The current NLRB has been increasingly proactive in making changes to the traditional interpretation of the National Labor Relations Act. For example, while the NLRB has the authority to engage in federal “notice and comment” rulemaking, it has done so quite infrequently. Federal rulemaking requires the agency to publish proposed rules and give the public time to file written comments supporting or opposing the proposed rules. While a handful of the NLRB changes are discussed here, there are many significant changes and folks can learn more in our spring program Changes to the NLRA in the Current Administration to be held Feb 24-25.
The Board has established a “contract coverage” standard for establishing when an employer violates the Act by making a unilateral change in terms and conditions of employment. This means that if the change made falls “within the scope” of contract language granting the employer the ability to make a unilateral change, the Board will find that the employer did not violate the NLRA. The prior standard was that an employer violated the Act by making a unilateral change unless it could establish a “clear and unmistakable waiver” of the right to bargaining over the subject. This means that it will be more difficult to establish that an employer unlawfully changed terms and conditions of employment without bargaining.
PENDING PROPOSED RULES
Students not Employees
On September 23, 2019, the NLRB proposed a rule that would establish that students who perform work for the university as part of their studies, such as graduate teaching or research assistants, are not employees for purposes of the National Labor Relations Act. This would mean that students at private universities and colleges would therefore have no right to the protections of the NLRA or the right to engage in collective bargaining. Comments will be received on this proposed rule until November 29, 2019. More information can found on this rule here.
On August 12, 2019, the Board proposed a rule amending regulations pertaining to elections conducted by the NLRA. These amendments would change rules regarding blocking charges, which previously block elections based on unlawful conduct, and would decrease the time in which a petition can be filed down to 45 days after an employer voluntarily recognizes the union. In the construction industry, the amendment would require that to prove a Section 9(a)l./ relationship, the union needs “extrinsic evidence” to demonstrate that recognition was granted with a contemporaneous showing of majority support. Note to Building Trades Unions: the NLRB is taking comments on this proposed rule until October 11, 2019. More information can be found here. If you wish to discuss further.

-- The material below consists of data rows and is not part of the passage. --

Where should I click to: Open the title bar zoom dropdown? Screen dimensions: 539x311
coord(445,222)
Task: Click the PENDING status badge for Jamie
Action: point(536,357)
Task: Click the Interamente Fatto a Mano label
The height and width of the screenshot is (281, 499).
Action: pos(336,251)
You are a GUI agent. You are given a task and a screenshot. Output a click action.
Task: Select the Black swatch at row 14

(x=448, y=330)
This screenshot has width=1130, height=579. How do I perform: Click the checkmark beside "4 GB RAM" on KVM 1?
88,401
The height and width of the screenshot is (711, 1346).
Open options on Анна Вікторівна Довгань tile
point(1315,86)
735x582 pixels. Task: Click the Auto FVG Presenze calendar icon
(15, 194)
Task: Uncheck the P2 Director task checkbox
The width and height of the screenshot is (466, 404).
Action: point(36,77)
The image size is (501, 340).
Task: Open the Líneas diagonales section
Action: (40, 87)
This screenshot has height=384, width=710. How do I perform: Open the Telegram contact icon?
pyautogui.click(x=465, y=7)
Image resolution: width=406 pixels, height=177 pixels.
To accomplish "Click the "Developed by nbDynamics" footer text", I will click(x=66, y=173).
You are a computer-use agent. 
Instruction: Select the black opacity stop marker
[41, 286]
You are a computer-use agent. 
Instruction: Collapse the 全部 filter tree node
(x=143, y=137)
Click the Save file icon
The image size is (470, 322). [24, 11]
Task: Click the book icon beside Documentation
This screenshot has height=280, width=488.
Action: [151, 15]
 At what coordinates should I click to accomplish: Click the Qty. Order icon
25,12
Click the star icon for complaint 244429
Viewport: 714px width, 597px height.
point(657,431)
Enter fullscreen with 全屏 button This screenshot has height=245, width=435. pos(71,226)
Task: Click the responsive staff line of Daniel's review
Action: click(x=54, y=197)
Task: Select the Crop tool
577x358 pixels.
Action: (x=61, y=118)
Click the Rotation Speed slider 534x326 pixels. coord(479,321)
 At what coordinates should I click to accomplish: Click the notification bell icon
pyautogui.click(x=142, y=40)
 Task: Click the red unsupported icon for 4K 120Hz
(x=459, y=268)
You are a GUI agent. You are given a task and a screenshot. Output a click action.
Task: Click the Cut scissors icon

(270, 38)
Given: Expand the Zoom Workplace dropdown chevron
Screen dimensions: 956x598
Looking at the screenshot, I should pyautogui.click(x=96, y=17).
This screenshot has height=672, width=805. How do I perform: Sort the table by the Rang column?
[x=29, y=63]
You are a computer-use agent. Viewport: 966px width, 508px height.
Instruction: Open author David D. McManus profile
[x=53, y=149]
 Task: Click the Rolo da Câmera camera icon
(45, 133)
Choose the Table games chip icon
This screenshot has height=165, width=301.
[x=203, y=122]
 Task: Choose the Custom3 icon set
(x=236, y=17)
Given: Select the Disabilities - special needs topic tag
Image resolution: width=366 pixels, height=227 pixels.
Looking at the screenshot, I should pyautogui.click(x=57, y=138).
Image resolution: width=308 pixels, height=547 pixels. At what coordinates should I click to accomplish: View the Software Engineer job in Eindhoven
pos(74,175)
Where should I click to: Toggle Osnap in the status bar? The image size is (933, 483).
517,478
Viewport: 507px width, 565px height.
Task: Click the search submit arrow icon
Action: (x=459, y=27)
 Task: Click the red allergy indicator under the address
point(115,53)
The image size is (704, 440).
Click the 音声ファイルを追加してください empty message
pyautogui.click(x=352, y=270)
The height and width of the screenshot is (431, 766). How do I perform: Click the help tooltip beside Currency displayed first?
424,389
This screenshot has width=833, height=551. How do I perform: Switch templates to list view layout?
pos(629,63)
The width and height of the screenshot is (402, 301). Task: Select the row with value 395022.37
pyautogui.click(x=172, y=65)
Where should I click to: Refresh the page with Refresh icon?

Standard for Determining Joint Employer Status
On September 14, 2018, the NLRB proposed a rule changing the standard for determining whether an employer is a joint employer with another employer covered by the Act. Under the Board’s proposal, if would find two employers to be “joint employers” only if they “share or co-determine the employees’ essential terms and conditions of employment, such as hiring, firing, discipline, supervision and direction.” This impacts whether the ultimate or “user” employer (such as in construction or use of employment agencies) can be bound by the requirements of the NLRA. The comment period has closed and the Board is likely to issue a final rule on this matter in the near future.
GM Memorandum regarding the Duty of Fair Representation
The General Counsel to the NLRB issued a Memorandum on March 26, 2019 clarifying its inquiry when a union has been charged with violating its Duty of Fair Representation. Previously, on October 24, 2018, the General Counsel instructed NLRB regional offices that before finding negligence a defense to failing to represent bargaining unit members, the Union must prove it has a system for tracking grievances, and that it had communicated with the bargaining unit member about his or her alleged grievance. In March 2019, the board clarified that this prior memorandum does not require the Union to present a detailed defense of its decision not to pursue a grievance, but only show that the Union acted reasonably.